Experience in pretrial and classification has demonstrated that all cases, even though properly brought in the Supreme Court, are not in the same category. Not all cases involve permanent injuries and protracted disabilities which cut off the plaintiff’s income during the entire time that the case is on the regular calendar awaiting trial, and during which time his ordinary living expenses continue and additional expenditures are necessary for medical attention. Most of the cases involve lesser injuries, which though serious enough to justify retention on our calendar, do not result in protracted or permanent disability. In many of these cases the plaintiff has returned to work long before the case is reached for trial in its regular order. It is obvious that the “ interests of justice ” require that the former be preferred over the latter class of cases.
*830If, however, preferences are to be limited to cases where plaintiff is on, or eligible for, home relief, rule 151 should be amended by eliminating the words “ interests of justice ” and substituting therefor such language as will effect such limitation. Until it is so amended the court in its proper exercise of discretion will be impelled to give to the words “ interests of justice ” their natural and generally accepted meaning.
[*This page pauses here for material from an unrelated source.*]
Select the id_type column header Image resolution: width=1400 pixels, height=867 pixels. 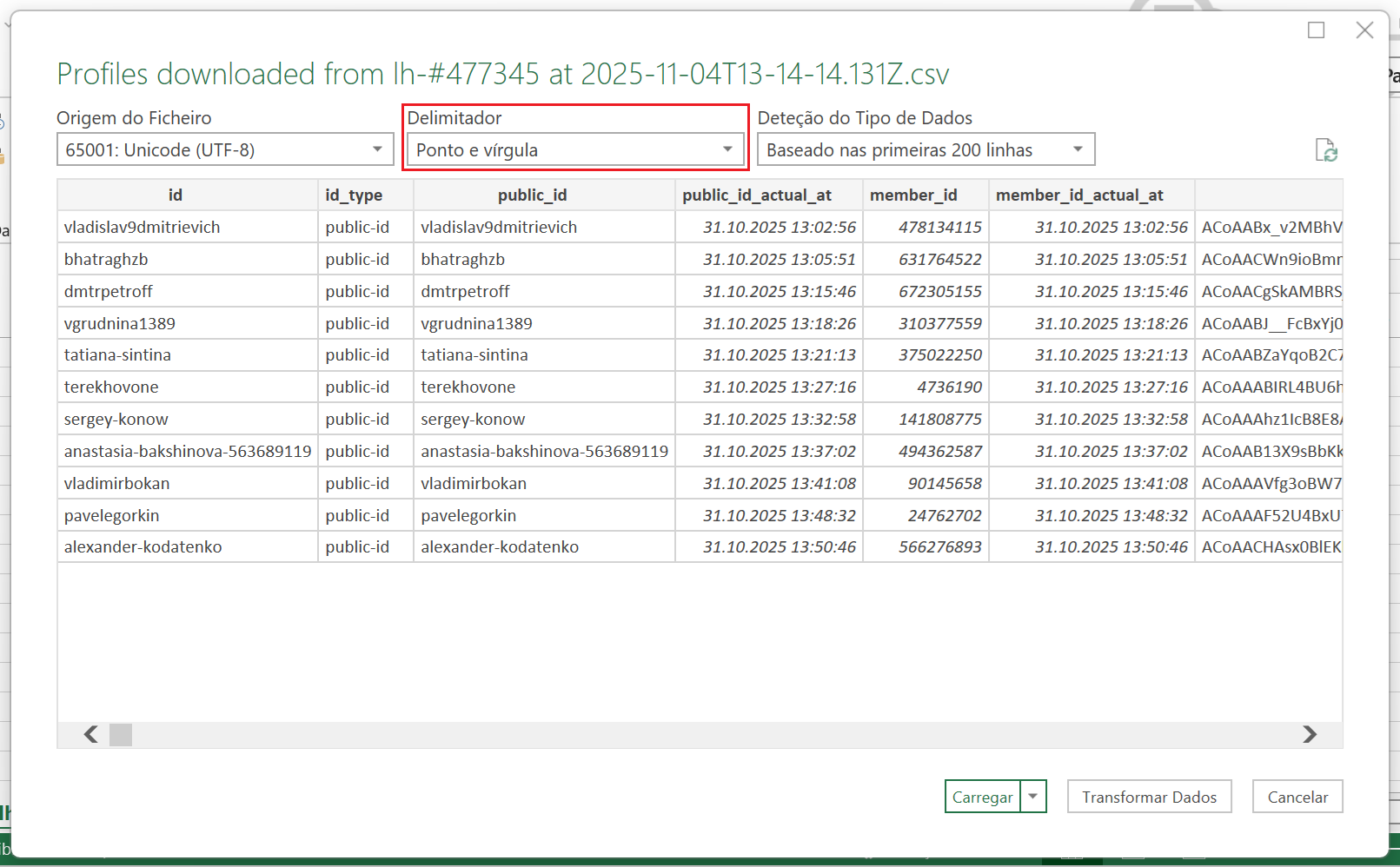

It does not appear reasonable that the problem should be approached by the contention that other litigants on the calendar are entitled to a trial in the regular course and that their rights are affected by the granting of “ improvident ” preferences. If there are other litigants whose physical well-being and financial status have been as adversely affected as plaintiff’s, they, too, should be granted relief in the form of an early trial upon a proper application therefor. Bach application for a preference should be left to the court’s discretion for determination in accordance with the maxim that a court has the inherent power to control its own calendar. (Smith v. Keepers, 66 How. Prac. 474, 476; Matter of McDonald v. Goldstein, 191 Misc. 863, 868, affd. 273 App. Div. 649; Ploof v. Somers, 277 App. Div. 1076, supra; Gladstone v. Killian, 278 App. Div. 736.) This is in accord with the construction of the expression “interest of justice” as apodietically defined in United States v. National City Lines (supra).
With the conclusion that the phrase “ interests of justice ” imports the exercise of discretion by a court, it follows that such exercise should not be disturbed merely because it is deemed that it was “ improvident ”. It seems incongruous and anomalous that the exercise of discretion by an administrative body or officer may not be interfered with unless it appears that it was “ arbitrary and capricious ” (Matter of Park East Land Corp. v. Finkelstein, 299 N. Y. 70, 75), while the approach to the propriety of the granting of a preference by the Supreme Court is by the means or test as to whether or not the exercise of the discretion was “ provident ”.
The motion for a preference is grantee) and the case set down on the day calendar for the 23rd day of May, 1952. Submit order.